The same wavy flexibility that makes these sugary molecules resistant to antibodies has also made them impossible for researchers to capture with traditional atomic-scale imaging. Now, scientists have developed techniques that allow these elusive molecules to be mapped in great detail on the surface of the HIV spike protein, known as ‘Env’.
“We now have a way to capture the full structures of these constantly fluctuating glycan shields, which to a great extent determine where antibodies can and can’t bind to a virus such as HIV,” said lead author Dr Zachary Berndsen, a postdoctoral research associate in the structural biology lab of Scripps Research Professor Andrew Ward.
The Scripps Research team collaborated with the lab of Dr Gnana Gnanakaran at Los Alamos National Laboratory, which is equipped with high-performance computing resources that enabled fresh approaches for modelling the glycans. There, the researchers combined an atomic-scale imaging method called cryo-electron microscopy (cryo-EM) with sophisticated computer modelling and a molecule-identifying technique called site-specific mass spectrometry.
Cryo-EM relies on averaging tens or hundreds of thousands of individual snapshots to create a clear image, thus highly flexible molecules like glycans will appear only as a blur, if they show up at all. But by integrating cryo-EM with the other technologies, the researchers were able to recover this lost glycan signal and use it to map sites of vulnerability on the surface of Env.
“This is the first time that cryo-EM has been used along with computational modelling to describe the viral shield structure in atomic detail,” said Dr Srirupa Chakraborty, co-lead author and postdoctoral researcher in the Gnanakaran lab.

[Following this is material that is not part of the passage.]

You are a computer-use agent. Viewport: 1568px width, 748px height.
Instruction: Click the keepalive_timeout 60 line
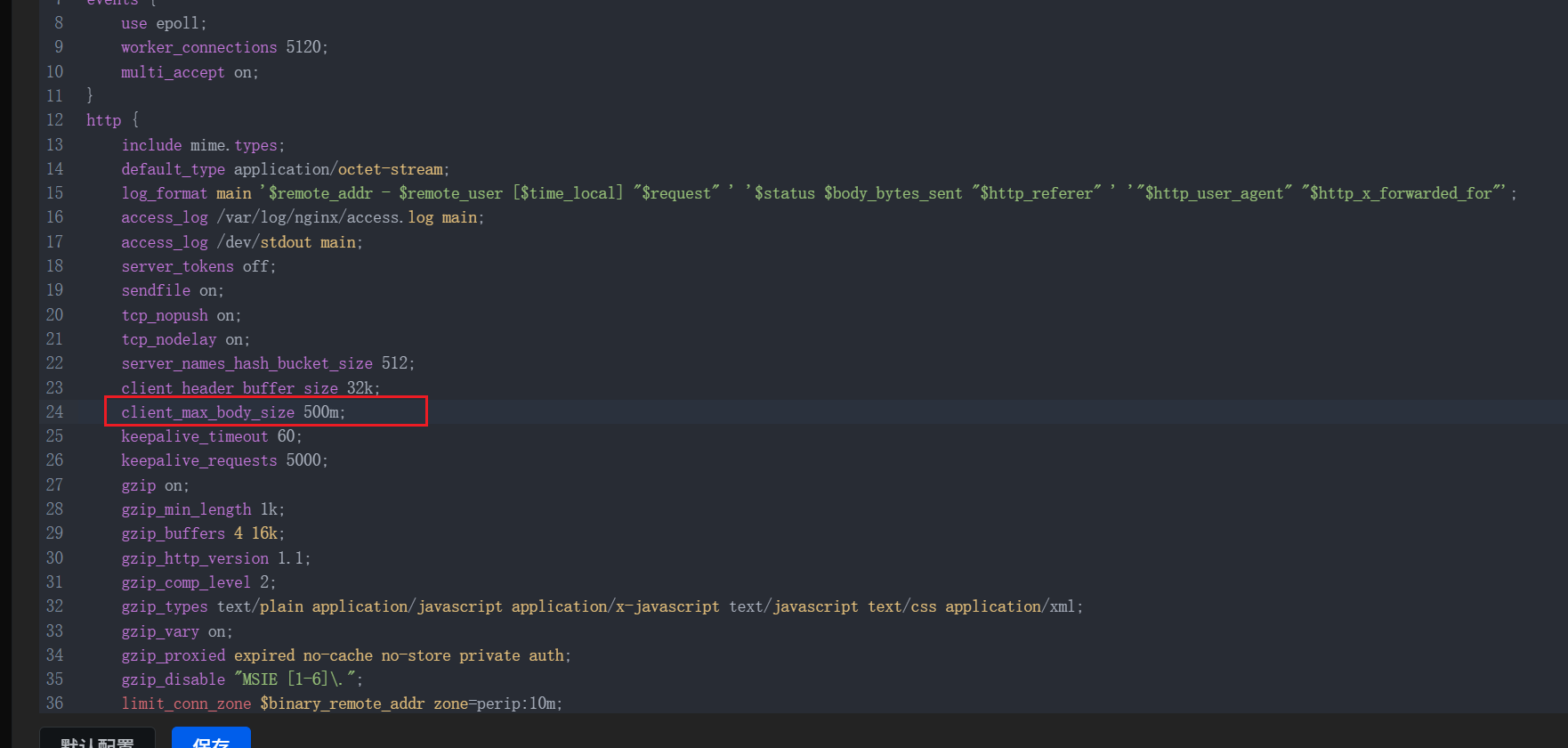click(x=212, y=436)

The combined approach revealed the glycans’ structure and dynamic nature in extreme detail and helped the team better understand how these complex dynamics affect the features observed in the cryo-EM maps. From this wealth of information, the team observed that individual glycans do not just wiggle around randomly on the spike protein’s surface, as once was thought, but instead clump together in tufts and thickets.
“There are chunks of glycans that seem to move and interact together,” Dr Berndsen said. “In between these glycan microdomains is where antibodies apparently have the opportunity to bind.”
Experimental HIV vaccines rely on modified, lab-made Env proteins to elicit antibody responses. In principle, these vaccines’ effectiveness depends in part on the positioning and extent of the shielding glycans on these lab-made viral proteins. Dr Berndsen and colleagues applied their method to map the glycans on a modified HIV Env protein, BG505 SOSIP.664, which is used in an HIV vaccine currently being evaluated in clinical trials.
“We found spots on the surface of this protein that normally would be covered with glycans but weren’t — and that may explain why antibody responses to that site have been noted in vaccination trials,” Dr Berndsen said.
That finding and others showed that Env’s glycan shield can vary depending on what type of cell is being used to produce it. In HIV’s infections of humans, the virus uses human immune cells as factories to replicate its proteins. But viral proteins used to make vaccines normally are produced in other types of mammalian cells.
In another surprise discovery, the team observed that when they used enzymes to slowly remove glycans from HIV Env, the entire protein began to fall apart. Dr Berndsen and colleagues suspect that Env’s glycan shield, which has been considered merely a defence against antibodies, may also have a role in managing Env’s shape and stability, keeping it poised for infection.
The team expect that their new glycan-mapping methods will be particularly useful in the design and development of vaccines — and not only for HIV. Many of the techniques can be applied directly to other glycan-shielded viruses such as influenza viruses and coronaviruses, and can be extended to certain cancers in which glycans play a key role.